Rebuilding the Data Stack for AI: Web-Era Systems Can’t Keep Up

Rebuilding the Data Stack for AI: Collapsing Architectures and Going Multi-Cloud

Authored by

Derrick Harris, Technology Storyteller

The data infrastructure that keeps many modern organizations running is built from bubble gum, duct tape, and a whole lot of reinvented wheels. This probably is not the ideal way to run large-scale web services or analytics jobs. It certainly is not the right way to run large-scale AI workloads, which have performance requirements more akin to HPC simulations than they do with BI reports for SaaS companies.

What’s more, running complex architectures like this is expensive in terms of operations and opportunity. The pace of innovation in AI is still so fast that most organizations will benefit from focusing their attention and resources on things like data hygiene and context engineering, not on maintaining brittle data systems and pipelines.

This post explores how we ended up with today’s data-architecture status quo, what AI workloads require from their data layer, and why today’s systems aren’t the answer. In Part 2, we’ll explore how the industry is already reshaping itself around these requirements by collapsing data architectures and shrinking data pipelines in order to reduce complexity and latency while improving performance and scale.
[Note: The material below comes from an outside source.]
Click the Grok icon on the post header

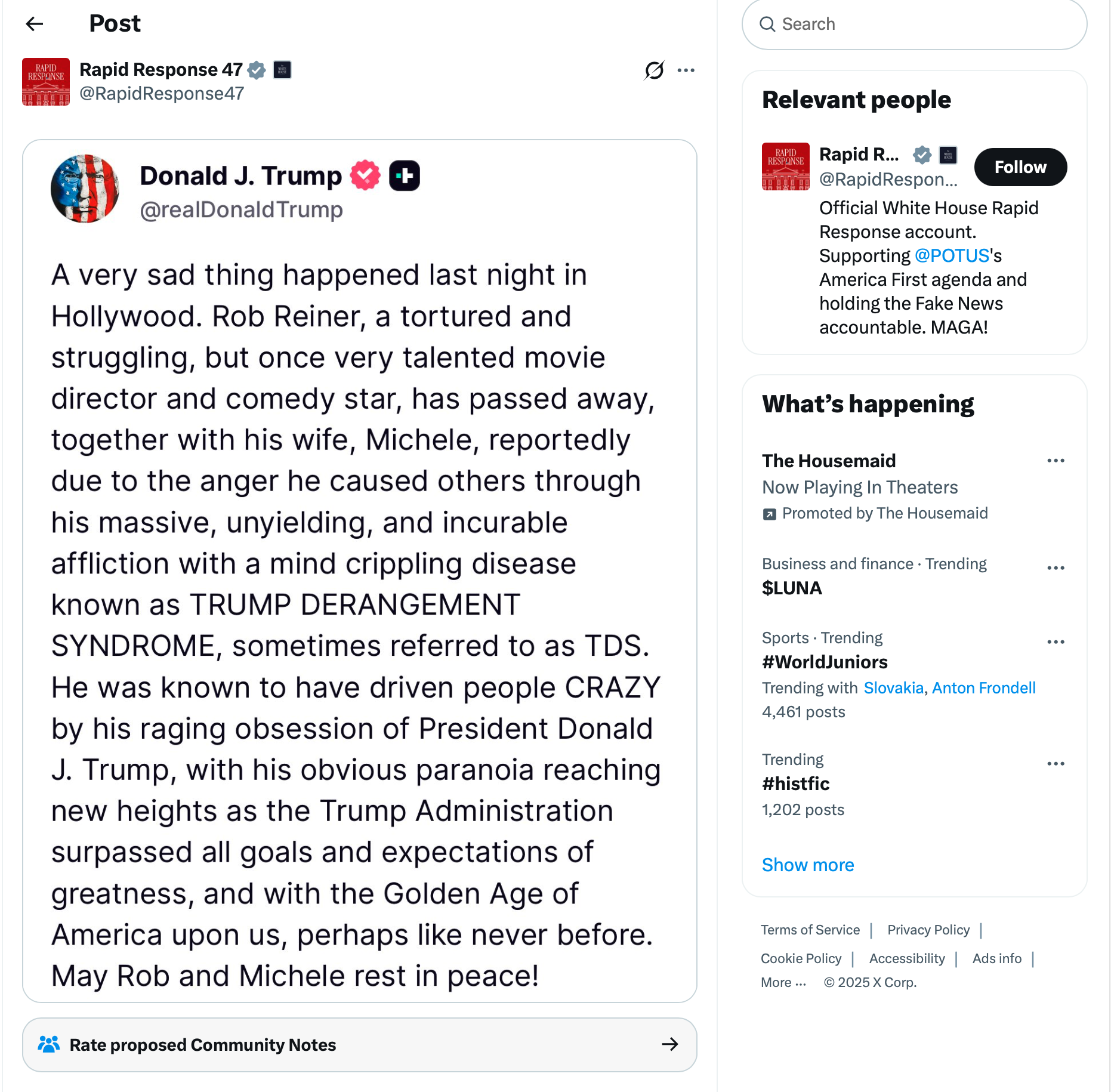(654, 70)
AI and agents will crush brittle data pipelines

Examine the data stack of any reasonably large organization, and you’re likely to see some combination of event brokers, data lakes, databases, data-processing engines, data stores, and more. A simplified view of the core components might look like this:

The evolution of current data systems and architectures is highly pertinent to the world of AI applications. Although GPUs and models get much of the attention, the infrastructure stack for production AI inference workloads is multi-faceted. They still require storage, networking, databases, observability, security, and everything else that all applications need. AI models can reason over data, but many of the operations they’ll run are similar to what modern data workloads do.
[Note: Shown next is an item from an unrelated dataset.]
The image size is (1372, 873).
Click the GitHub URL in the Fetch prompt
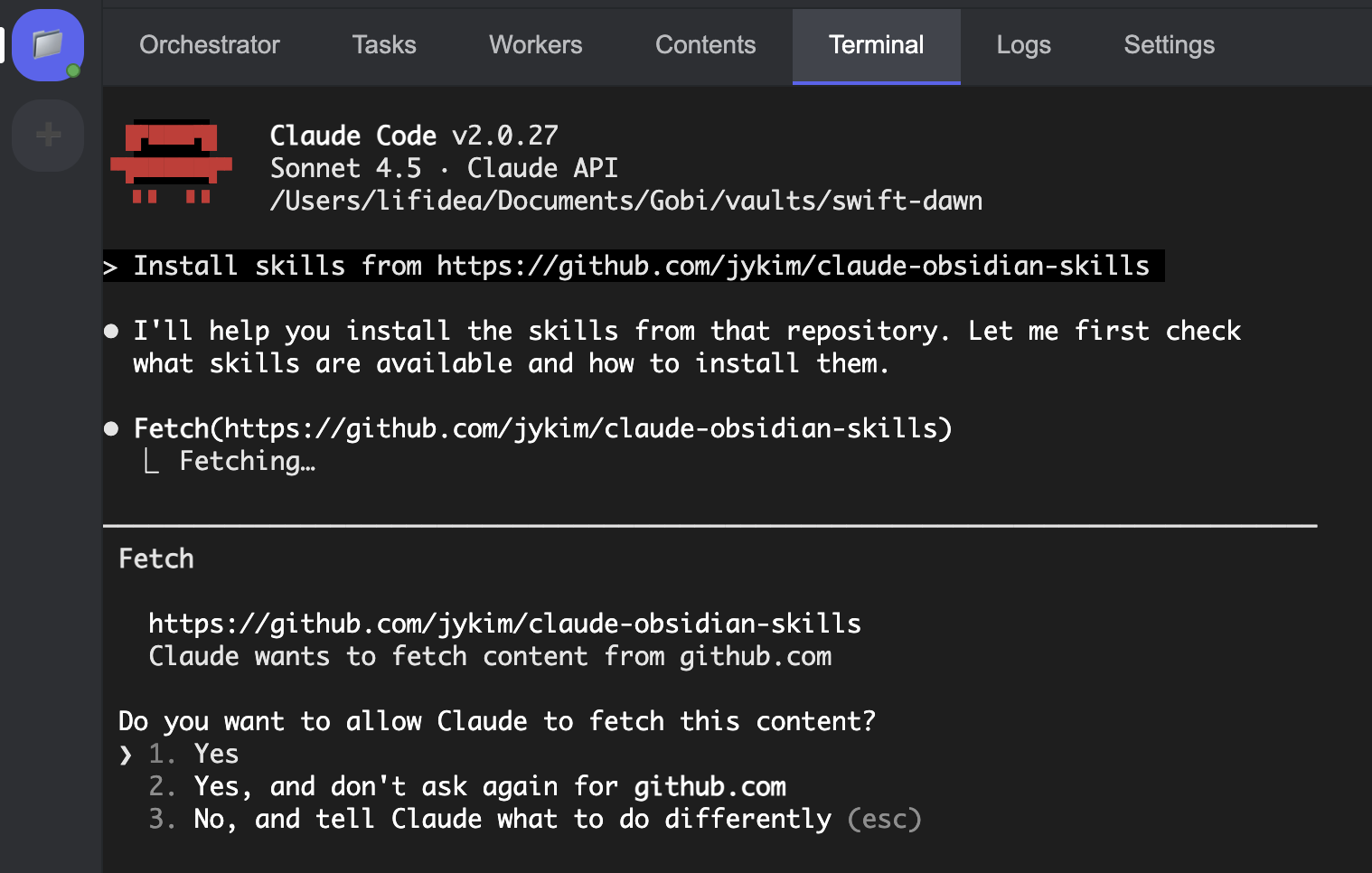point(504,624)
Still, there are many new considerations when it comes to building AI factories and deploying AI workloads at scale, including:

GPUs must be kept productive to avoid wasting money. The more time spent processing and moving data between systems, the less time spent generating tokens on expensive and power-hungry GPUs. In this context, all latency represents waste, while extended outages represent a triple-whammy of lost revenue, lower ROI, and displeased users.
Context memory is a net new data source that could reach a massive scale as organizations seek to share context across agents and/or geographies, or retain historical context rather than flushing it when a session ends. While this presently happens in GPU memory (in the form of KVcache), the data layer will soon need to shoulder much of the burden to help account for data scale and the cost of GPU operations.
AI security and governance are moving targets, with new innovations often introducing novel concerns around data management and privacy. For example, agentic workflows raise issues regarding data access both internally and across systems, and long-term storage of user context could provide a rich new target for cybercriminals.
At-scale agentic workflows could result in data systems experiencing far greater traffic and query activity, while simultaneously demanding faster performance to account for a shift to machine consumers. Any weak link in the pipeline will cause an outsized failure. Additionally, GPU-accelerated analytics are a promising approach to keeping up with agentic demands.
Certain AI use cases rely on minimal latency in order to be maximally useful. Real-time video intelligence pipelines, for example, need footage to be captured, chunked, embedded, and reasoned over almost immediately if the goal is to respond as fast as possible to emergencies.
GPU acceleration is coming for more data-processing and analytics workloads, in part to help execute agentic tasks faster. Startups building AI models that specialize in structured, tabular data are also raising a lot of money and being acquired by larger data companies. Systems that don’t support GPU acceleration risk becoming bottlenecks.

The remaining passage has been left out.